Write a continuation of the article about the German court ruling on Berlin's new central station, starting after its last sentence.

[[ Text under study open ]]

Last month the German courts made a monumental decision that will reverberate round the fragile walls of European architecture, and beyond. They found that Deutsche Bahn, the German railways authority, had been wrong to alter the architect’s conception for Berlin’s new central station, and are forcing the railway company to demolish the compromised part of the structure and rebuild it at their own cost to the original plans.

This is a radical move because it recognises the intellectual property rights of the architect, rights usually trampled over. And this is no kitchen extension. The Lehrter Bahnhof knits together the disparate centre of a resurrected capital. It is a hugely complex, important and symbolic 13-year project.

The architects, von Gerkan Marg & Partner, a massive German office, were well aware of the station’s role as gateway to the city and they paid meticulous care to the subterranean spaces (according to them, the biggest underground room in Europe) as well as concourses above ground. The ceiling above the underground space was designed in a series of lightweight vaults, an echo of the filigree iron and glasswork of the 19th-century halls of the city’s new central squares. In the built version the client simply removed these vaults from the design, as well as shortening the platform lengths by a third.

Most practices, fearful for their reputation and of frightening off future clients, would probably have surrendered at this stage. But GMP, perhaps Germany’s most internationally respected commercial practice, countered and won.

[[ Text under study closed ]]
[[ Data segment open ]]

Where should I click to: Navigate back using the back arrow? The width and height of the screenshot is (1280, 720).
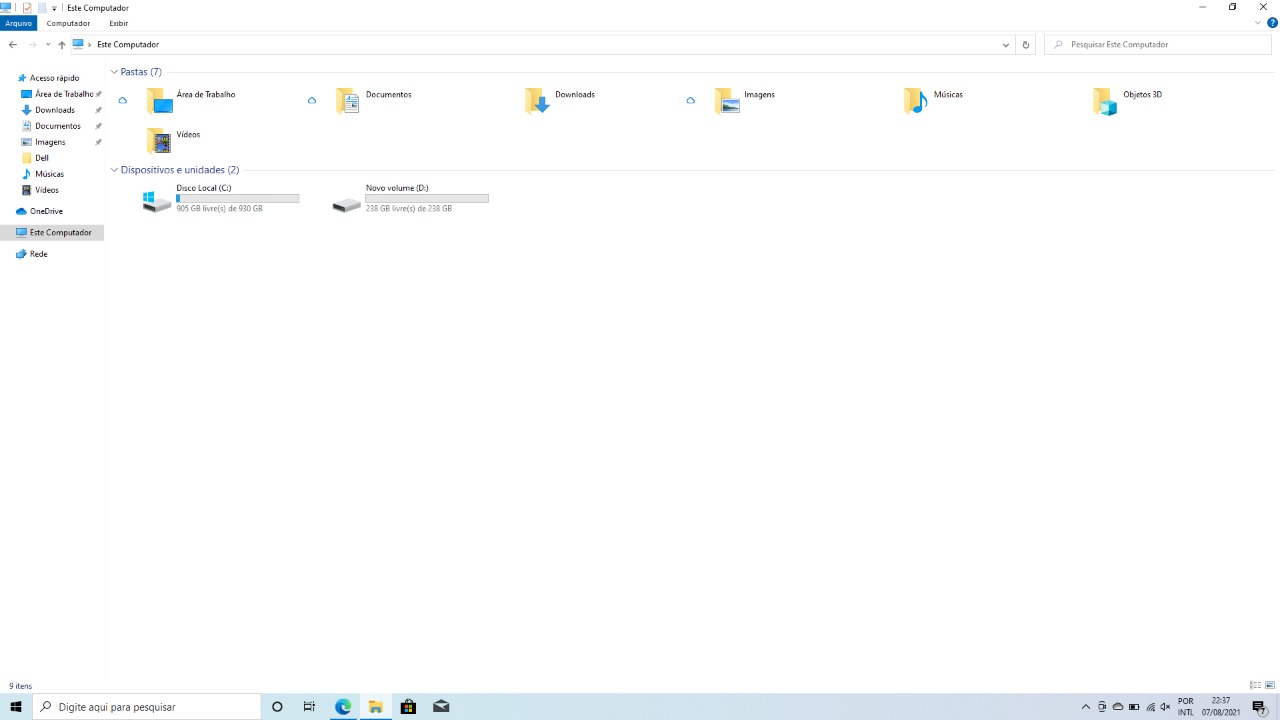pyautogui.click(x=12, y=44)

[[ Data segment closed ]]

◆ **Solved problem**:
This situation is virtually inconceivable in the UK, where the big story is, and will be for a while yet, the Olympics. It now looks as if the Olympic buildings will be procured on a basis of design and build. Thus the architect, once the design is submitted, becomes a sub-contractor, working for the main contractor: all the power over the final product, which once lay in the architect’s hands, is lost.

Architects link up with contractors in the selection process to form consortia. Contractors, of course, don’t want to take risks with profits, so they link up with known quantities, the same few corporate commercial practices. Young, radical, interesting international architects do not get a look in. The appointment of Ricky Burdett, formerly of the LSE and curator of the last Venice Architecture Biennale, as a kind of design champion is a move in the right direction, but he will have his work cut out.

The BBC’s Broadcasting House is going through similar issues. MacCormac Jamieson Prichard, the architects handling the £800m job, were brutally displaced last year and replaced with a more commercial practice. In a similar cost-cutting intervention, the architects were asked to remove from their design the sculptural structural columns that were the defining feature of a dramatic newsroom, the publicly visible heart of the building. It is just possible that MJP may be called back into the scheme, but it remains an embarrassing situation highlighted by the architectural and symbolic ambition of the original building, a modernist Tower of Babel.

This is not just a problem on flagship public projects. The UK is in the throes of an enormous school and hospital building programme, most of which is being procured via private finance initiatives: the contractor, not the architect, leads the process. Architects are involved in only a tiny amount of the building work that goes on in the UK, hardly more than 10 per cent, unlike, say, in Switzerland where virtually every building plan needs to be submitted by an architect to get permission. The result is the most sophisticated architectural scene in the world.

Von Gerkan’s victory in the German courts is a huge boost for architects everywhere, a final recognition of their intellectual copyright and a validation of their work. They now need to look seriously at the consequences, and take action to halt the erosion of their responsibilities to the contractors whose vital interest has to be the generation of profit for their shareholders. The etymology of the word “architect” in ancient Greek, “chief maker”, is about as close as we can get. They need to reassert that role after years of erosion and neglect.